* [Records for the exercise]:
******

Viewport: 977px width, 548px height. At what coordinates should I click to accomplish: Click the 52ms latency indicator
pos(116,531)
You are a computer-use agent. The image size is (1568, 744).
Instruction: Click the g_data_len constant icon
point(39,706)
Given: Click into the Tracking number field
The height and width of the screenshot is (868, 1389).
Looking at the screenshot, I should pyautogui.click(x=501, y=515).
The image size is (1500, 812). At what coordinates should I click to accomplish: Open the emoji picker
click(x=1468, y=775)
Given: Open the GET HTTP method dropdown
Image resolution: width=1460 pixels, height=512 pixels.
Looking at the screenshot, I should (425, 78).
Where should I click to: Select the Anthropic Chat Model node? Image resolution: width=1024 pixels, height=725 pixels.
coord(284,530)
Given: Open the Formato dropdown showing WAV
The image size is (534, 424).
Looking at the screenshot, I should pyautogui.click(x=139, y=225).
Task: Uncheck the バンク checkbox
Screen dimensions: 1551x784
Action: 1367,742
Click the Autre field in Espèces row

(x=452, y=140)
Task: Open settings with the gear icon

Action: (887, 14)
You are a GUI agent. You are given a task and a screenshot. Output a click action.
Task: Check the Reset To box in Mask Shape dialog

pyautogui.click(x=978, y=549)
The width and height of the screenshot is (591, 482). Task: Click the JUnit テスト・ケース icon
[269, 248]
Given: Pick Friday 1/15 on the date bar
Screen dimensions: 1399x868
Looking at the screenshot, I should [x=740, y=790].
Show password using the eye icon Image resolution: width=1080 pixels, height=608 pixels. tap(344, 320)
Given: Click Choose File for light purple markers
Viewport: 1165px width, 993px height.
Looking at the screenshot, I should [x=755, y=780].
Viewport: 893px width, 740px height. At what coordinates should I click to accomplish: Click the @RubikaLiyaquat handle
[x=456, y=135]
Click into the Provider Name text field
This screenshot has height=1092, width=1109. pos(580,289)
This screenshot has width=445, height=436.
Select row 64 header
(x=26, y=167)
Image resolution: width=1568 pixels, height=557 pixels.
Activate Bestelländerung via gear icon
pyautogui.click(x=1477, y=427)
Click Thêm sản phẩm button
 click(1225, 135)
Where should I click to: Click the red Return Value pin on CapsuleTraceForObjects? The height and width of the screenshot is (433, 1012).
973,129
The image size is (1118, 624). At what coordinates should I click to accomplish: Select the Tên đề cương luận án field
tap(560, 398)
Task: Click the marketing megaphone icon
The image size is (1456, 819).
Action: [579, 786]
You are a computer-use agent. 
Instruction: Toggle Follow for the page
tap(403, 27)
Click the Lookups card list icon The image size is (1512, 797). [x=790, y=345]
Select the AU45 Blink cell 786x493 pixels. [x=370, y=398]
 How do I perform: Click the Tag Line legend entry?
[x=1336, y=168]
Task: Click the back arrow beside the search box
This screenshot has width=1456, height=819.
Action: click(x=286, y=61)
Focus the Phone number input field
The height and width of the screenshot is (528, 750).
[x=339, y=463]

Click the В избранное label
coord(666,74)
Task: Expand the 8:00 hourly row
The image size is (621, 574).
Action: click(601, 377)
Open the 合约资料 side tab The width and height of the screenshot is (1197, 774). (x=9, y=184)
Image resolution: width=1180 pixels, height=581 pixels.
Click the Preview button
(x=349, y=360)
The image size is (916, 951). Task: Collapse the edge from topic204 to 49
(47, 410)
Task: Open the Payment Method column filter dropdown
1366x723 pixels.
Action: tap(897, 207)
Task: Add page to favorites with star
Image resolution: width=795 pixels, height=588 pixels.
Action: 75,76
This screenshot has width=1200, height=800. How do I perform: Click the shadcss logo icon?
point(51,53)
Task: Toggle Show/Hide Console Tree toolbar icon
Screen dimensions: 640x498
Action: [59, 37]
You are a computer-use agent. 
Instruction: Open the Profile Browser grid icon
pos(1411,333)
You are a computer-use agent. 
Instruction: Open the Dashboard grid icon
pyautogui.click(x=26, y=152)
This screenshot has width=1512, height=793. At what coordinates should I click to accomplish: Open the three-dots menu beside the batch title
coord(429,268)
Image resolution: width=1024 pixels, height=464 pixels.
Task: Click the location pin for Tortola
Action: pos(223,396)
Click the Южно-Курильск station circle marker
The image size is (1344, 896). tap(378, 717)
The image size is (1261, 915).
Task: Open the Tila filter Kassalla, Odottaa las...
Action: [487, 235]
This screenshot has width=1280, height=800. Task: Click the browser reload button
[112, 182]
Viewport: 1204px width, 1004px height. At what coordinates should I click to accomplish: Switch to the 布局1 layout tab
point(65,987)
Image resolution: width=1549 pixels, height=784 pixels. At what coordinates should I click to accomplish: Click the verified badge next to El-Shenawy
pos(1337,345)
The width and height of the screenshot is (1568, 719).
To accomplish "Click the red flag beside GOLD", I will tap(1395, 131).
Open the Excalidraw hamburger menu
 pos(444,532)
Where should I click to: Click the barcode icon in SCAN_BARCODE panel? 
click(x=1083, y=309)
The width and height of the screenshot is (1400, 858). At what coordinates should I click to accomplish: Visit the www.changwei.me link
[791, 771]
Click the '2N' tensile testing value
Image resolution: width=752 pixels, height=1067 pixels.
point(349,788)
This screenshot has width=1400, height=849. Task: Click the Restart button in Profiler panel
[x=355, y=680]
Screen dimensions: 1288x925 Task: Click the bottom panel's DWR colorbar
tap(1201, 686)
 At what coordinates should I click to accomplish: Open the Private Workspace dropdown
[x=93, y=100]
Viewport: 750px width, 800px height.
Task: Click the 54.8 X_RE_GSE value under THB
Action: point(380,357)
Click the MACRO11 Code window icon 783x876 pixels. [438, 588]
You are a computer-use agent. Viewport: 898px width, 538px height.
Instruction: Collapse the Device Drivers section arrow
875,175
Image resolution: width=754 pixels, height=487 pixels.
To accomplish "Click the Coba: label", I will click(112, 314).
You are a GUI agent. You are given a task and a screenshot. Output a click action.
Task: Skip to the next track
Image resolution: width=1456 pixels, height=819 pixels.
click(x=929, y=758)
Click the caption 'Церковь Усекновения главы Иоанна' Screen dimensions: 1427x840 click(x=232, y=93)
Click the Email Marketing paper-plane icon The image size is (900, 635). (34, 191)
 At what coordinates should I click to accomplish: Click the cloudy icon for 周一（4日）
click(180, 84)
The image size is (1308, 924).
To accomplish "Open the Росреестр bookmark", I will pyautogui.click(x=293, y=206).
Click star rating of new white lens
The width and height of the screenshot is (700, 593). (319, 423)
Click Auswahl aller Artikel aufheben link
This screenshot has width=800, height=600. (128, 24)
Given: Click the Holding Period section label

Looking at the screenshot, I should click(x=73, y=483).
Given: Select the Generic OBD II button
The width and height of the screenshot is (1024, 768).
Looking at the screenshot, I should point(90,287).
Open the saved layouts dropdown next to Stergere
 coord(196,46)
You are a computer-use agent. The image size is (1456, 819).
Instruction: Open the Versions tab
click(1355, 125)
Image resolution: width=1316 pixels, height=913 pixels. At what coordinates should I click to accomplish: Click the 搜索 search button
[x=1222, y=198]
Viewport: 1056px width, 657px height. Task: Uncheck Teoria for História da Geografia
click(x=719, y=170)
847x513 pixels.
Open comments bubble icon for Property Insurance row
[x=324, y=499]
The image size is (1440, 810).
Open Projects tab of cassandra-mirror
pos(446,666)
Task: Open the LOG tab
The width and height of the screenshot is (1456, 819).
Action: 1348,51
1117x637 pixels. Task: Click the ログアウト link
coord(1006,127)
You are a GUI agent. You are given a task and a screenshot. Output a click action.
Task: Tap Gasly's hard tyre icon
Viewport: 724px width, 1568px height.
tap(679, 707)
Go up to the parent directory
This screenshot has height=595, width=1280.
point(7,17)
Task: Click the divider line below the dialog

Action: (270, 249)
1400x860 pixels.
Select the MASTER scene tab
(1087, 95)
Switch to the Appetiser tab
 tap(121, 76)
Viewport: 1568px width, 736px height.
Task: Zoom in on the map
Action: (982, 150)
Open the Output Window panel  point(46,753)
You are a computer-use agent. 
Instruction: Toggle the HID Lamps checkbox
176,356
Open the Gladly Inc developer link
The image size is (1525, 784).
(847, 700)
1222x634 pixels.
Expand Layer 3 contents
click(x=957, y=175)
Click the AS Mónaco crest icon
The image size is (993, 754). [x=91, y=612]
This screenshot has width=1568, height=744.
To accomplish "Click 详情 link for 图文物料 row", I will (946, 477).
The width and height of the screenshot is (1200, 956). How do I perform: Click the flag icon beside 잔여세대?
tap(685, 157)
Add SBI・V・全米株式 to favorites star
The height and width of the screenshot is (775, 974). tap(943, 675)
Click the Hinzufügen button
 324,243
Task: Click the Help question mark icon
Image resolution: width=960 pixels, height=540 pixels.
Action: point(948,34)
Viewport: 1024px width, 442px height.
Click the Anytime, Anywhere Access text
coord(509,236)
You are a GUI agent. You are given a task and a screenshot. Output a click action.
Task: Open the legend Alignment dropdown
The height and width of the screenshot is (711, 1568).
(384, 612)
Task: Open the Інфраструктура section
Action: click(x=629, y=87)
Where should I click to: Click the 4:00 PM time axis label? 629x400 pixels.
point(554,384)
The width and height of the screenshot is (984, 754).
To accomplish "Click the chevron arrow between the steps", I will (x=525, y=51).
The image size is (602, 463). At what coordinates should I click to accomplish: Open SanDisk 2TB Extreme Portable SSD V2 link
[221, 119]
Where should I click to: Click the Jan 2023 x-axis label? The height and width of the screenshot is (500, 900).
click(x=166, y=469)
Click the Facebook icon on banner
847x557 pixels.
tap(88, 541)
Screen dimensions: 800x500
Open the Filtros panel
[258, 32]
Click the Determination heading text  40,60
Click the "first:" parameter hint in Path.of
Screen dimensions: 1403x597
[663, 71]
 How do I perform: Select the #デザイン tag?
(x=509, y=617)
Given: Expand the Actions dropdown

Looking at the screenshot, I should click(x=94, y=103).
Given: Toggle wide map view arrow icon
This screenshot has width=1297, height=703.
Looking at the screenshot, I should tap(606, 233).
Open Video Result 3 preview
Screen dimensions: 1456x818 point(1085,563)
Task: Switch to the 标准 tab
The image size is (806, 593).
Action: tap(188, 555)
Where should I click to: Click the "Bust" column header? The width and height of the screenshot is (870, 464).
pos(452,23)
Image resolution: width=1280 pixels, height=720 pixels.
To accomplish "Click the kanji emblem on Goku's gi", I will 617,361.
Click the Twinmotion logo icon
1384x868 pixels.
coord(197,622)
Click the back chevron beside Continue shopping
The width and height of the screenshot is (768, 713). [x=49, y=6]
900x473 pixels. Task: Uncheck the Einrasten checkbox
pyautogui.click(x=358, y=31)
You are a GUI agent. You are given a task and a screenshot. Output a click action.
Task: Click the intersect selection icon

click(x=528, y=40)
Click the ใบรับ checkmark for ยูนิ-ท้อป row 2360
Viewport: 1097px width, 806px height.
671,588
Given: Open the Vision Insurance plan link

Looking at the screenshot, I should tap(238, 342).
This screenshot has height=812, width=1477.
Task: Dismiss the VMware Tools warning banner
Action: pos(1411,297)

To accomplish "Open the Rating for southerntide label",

******

* [Task statement]:
Copy out the rows between the line holding "Open the Output" and the line holding "click(x=957, y=175)", inclusive, with every character unchanged.

* [Solution]:
Open the Output Window panel  point(46,753)
You are a computer-use agent. 
Instruction: Toggle the HID Lamps checkbox
176,356
Open the Gladly Inc developer link
The image size is (1525, 784).
(847, 700)
1222x634 pixels.
Expand Layer 3 contents
click(x=957, y=175)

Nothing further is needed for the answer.